#### What is being asked
What is needed is a word-for-word copy of all the entries, minus the pictures.

#### Material for the task
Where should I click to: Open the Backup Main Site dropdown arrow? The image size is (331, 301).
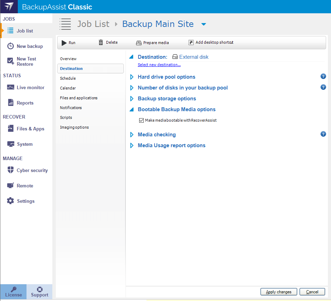point(204,24)
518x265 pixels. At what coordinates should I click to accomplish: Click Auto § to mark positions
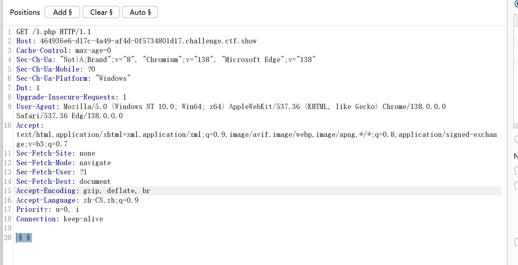(x=140, y=12)
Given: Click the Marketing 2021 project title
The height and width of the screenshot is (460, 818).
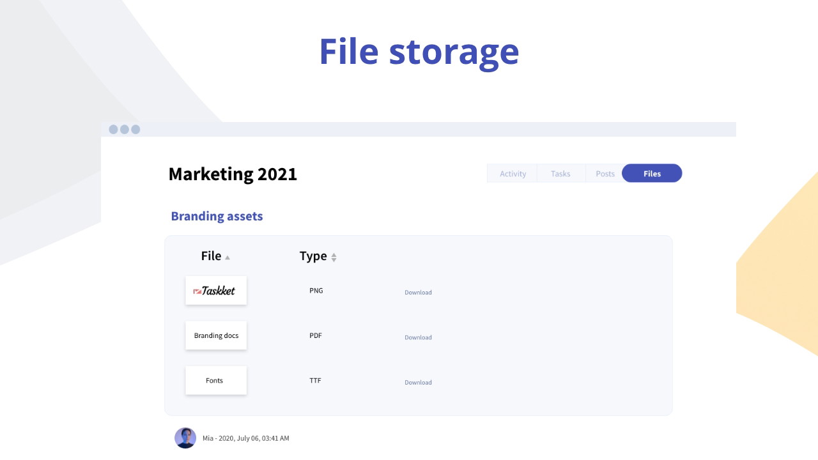Looking at the screenshot, I should [233, 174].
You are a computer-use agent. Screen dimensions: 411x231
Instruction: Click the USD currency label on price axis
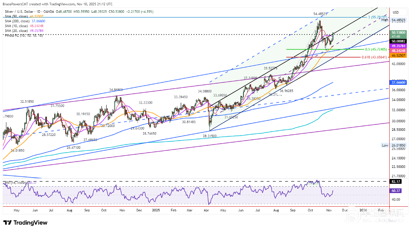point(395,12)
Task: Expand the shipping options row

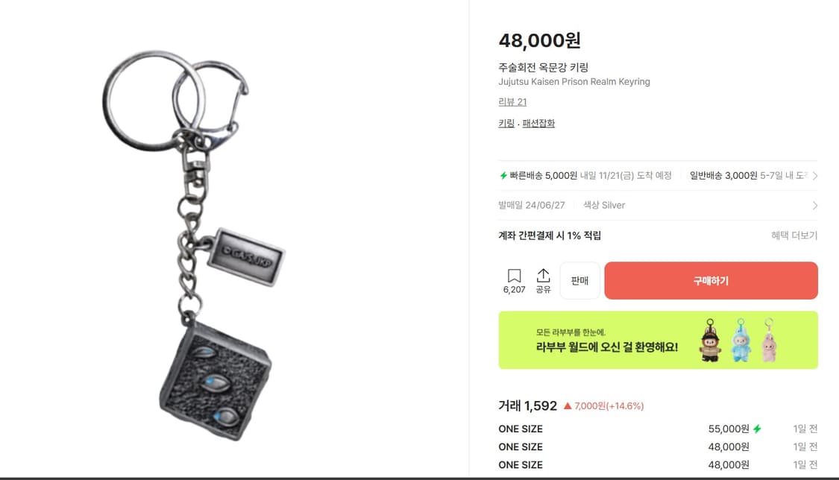Action: 814,175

#### The completed task
Where should I click to: Open the Backup Main Site dropdown arrow? The image size is (331, 301).
point(204,24)
518x265 pixels. At what coordinates should I click to accomplish: Click Auto § to mark positions
(x=140, y=12)
Given: Click the Marketing 2021 project title
The height and width of the screenshot is (460, 818).
Looking at the screenshot, I should [233, 174].
You are a computer-use agent. Screen dimensions: 411x231
Instruction: Click the USD currency label on price axis
point(395,12)
Task: Expand the shipping options row

Action: 814,175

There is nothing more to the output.